先回の時は内津峠のほうに進路を取ったようで、結果的には内津峠の名古屋寄りの採石場に出て、内津神社の袂に出てきた。
途中、広い砂利道を猛スピードで駆け下りる最中に、見事に転倒するというおまけまで付けたが、今回は内津峠の多治見側に下りてしまった。
例によって、上のほうは採石場になっており、広い道が完備されていたが、今回は見事な舗装路であったので、自転車で下りるのは実に快適であった。
しかし、採石場からはダンプが出てくるたびに、道の脇に退いてダンプをやりすごさねばならなかったが、それでも登ることに比べれば天国と地獄の違いである。
舗装路といえども、路面には砂利が浮き上がっているので油断はならず、前と後のブレーキでスピードを微妙に調節しながらの下りであったが、まるでスキーの直滑降をしているようなものである。
スピードが上がってくると、目の端から涙が吹っ切れそうな感じがし、風圧で目が開けていられないほどに感じられたものである。
ダンプさえ通らなければ、スキー場の広いバーンでパラレル・クリスチャニアをしているような気分を味わえる。

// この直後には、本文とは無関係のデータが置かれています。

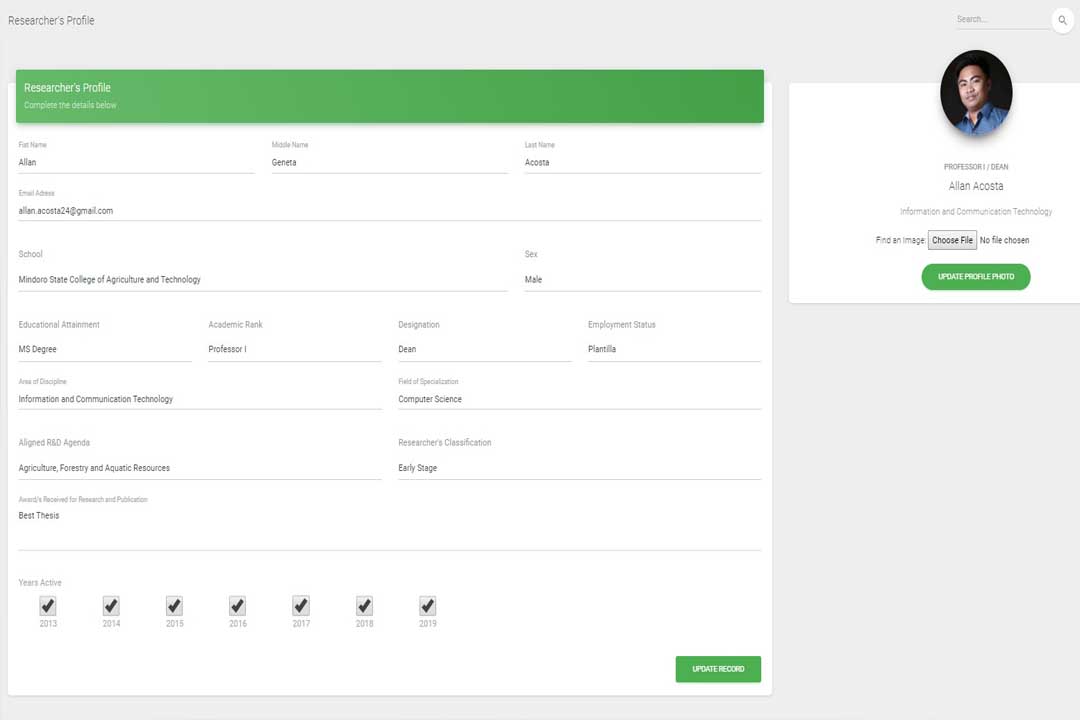Toggle the 2018 year checkbox

click(364, 606)
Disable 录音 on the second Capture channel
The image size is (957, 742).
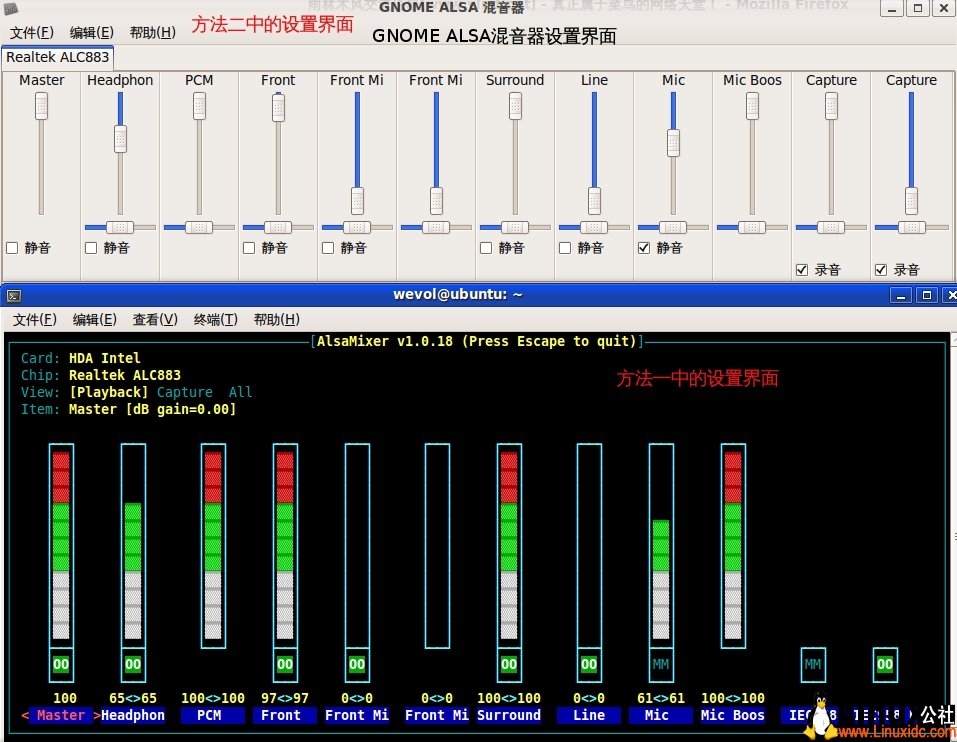point(882,267)
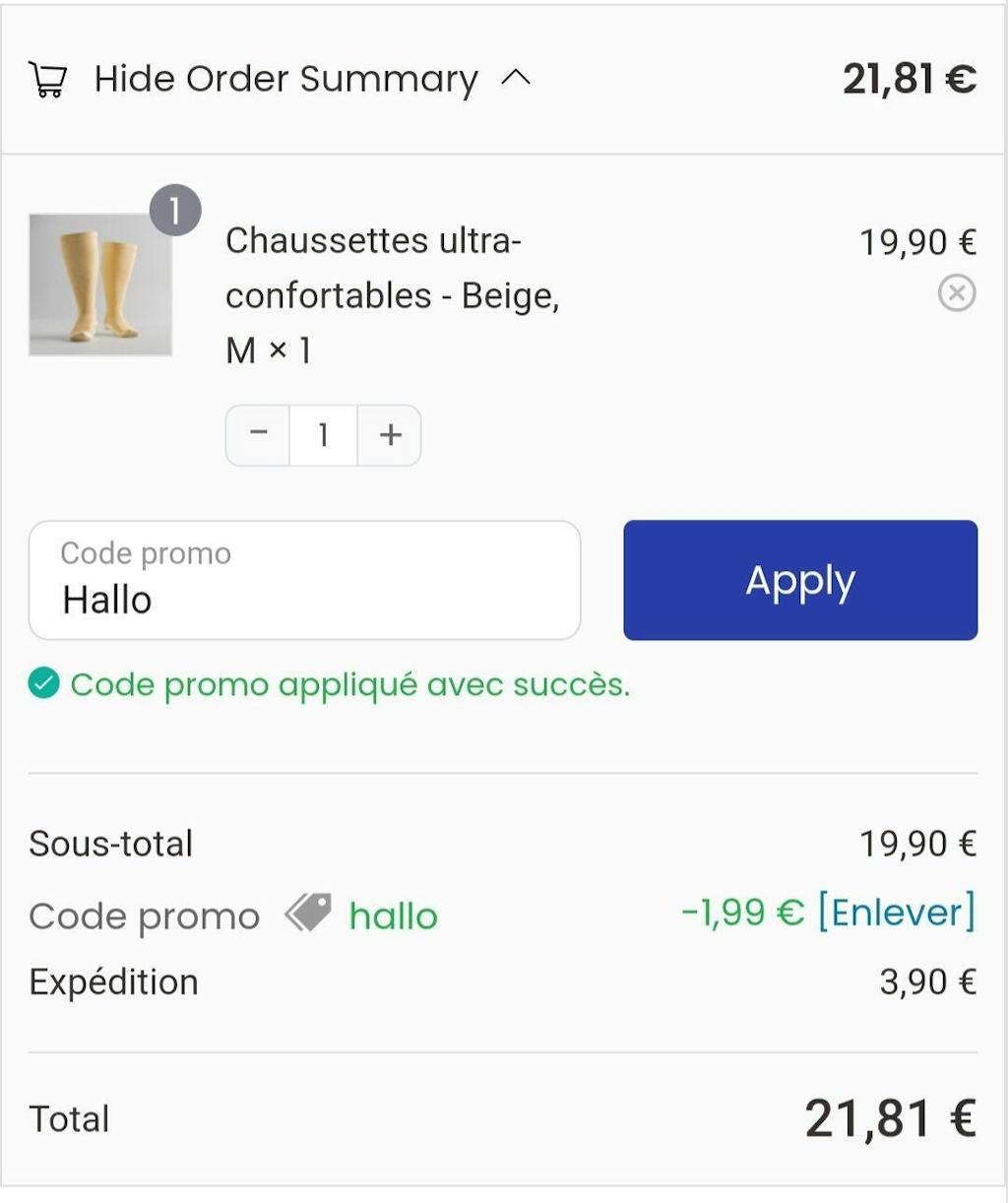The width and height of the screenshot is (1008, 1203).
Task: Remove the promo code via Enlever
Action: coord(896,912)
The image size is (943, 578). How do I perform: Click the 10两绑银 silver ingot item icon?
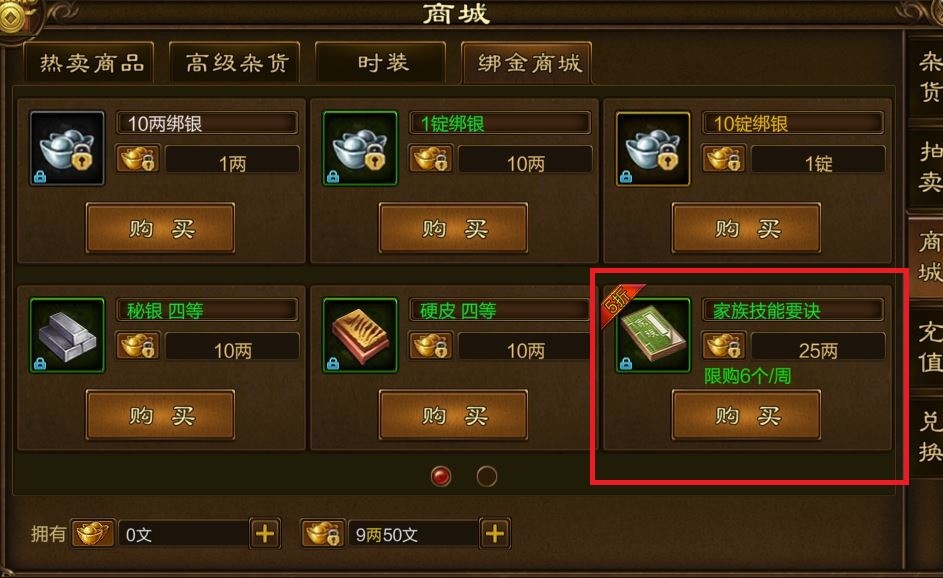pos(67,148)
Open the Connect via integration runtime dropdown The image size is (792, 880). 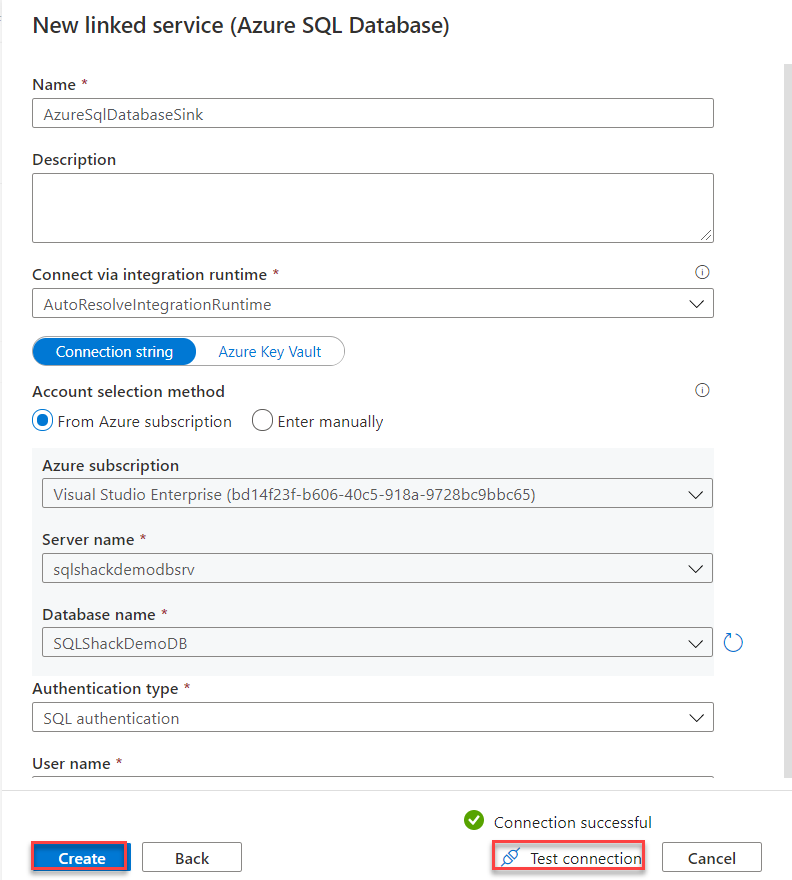pyautogui.click(x=697, y=304)
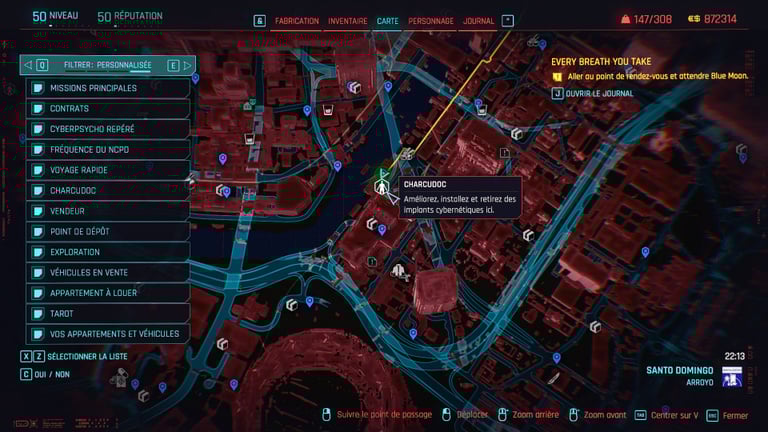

今まで苦労して自転車を担ぎ上げた苦労が一気に解消されるようなものである。人生には山あり谷ありとはよく言ったもので、まさしく苦労の後の快楽というのは筆舌に尽くしがたいものがある。
採石場の下り坂をいい気になって下りてくると、民家が近くなり、早々、浮かれてばかりいられなくなったが、ある地点で信号機があり、何時もこの道は車で通るところであったが正確な地名を知らない場所に出た。
今回、この記を書くにあたり再度道路地図で調べてみると、大原町となっていた。それで、この大原町で右折して、国道19号線に出ることにしたが、このルートは車でいつもいつもドライブするコースで慣れた道であったが、自転車でとなると登り坂のきついことといったらない。
文明の利器の有り難さが骨身にしみて解った。
やっとこさ、頂上に着くと、どうしても一息つきたくなってしまう。
その頂上には三菱の関連企業、菱重興産の分譲住宅の入り口があり、ここで一息入れた。
ここを過ぎれば後は19号線まで下り坂のはずで、楽が出来ると分かっているので、ここで小休止を取り、再度出発したが、下り坂は実に楽チンである。
ところがこれを下り降りたところに信号があり、それが国道19号線との出会い場所であるが、こちらに出た以上どうしても内津峠を越えないことには帰れないわけで、あのトンネルを越さねばならないのかと思ったら憂鬱な気分になってしまった。
この時点で、愛岐道路を通れば平坦な道ばかりを選べるのではないかと、邪な気持ちになりかけたが、旧道があるはずだからそこまでの辛抱だと思って、多治見側から内津峠を登りかけた。
トラックが頻繁に行き交う幹線道路だから脇に歩道は作られているが、なにしろ登り坂なものだから、いくらギアを切り替えても人力では登り切れなく.途中で下りたり又乗ったりした。
トンネルの入り口が見えるところまで来ると、前に旧の19号線がでてきて、そこには大きな歩道橋があった。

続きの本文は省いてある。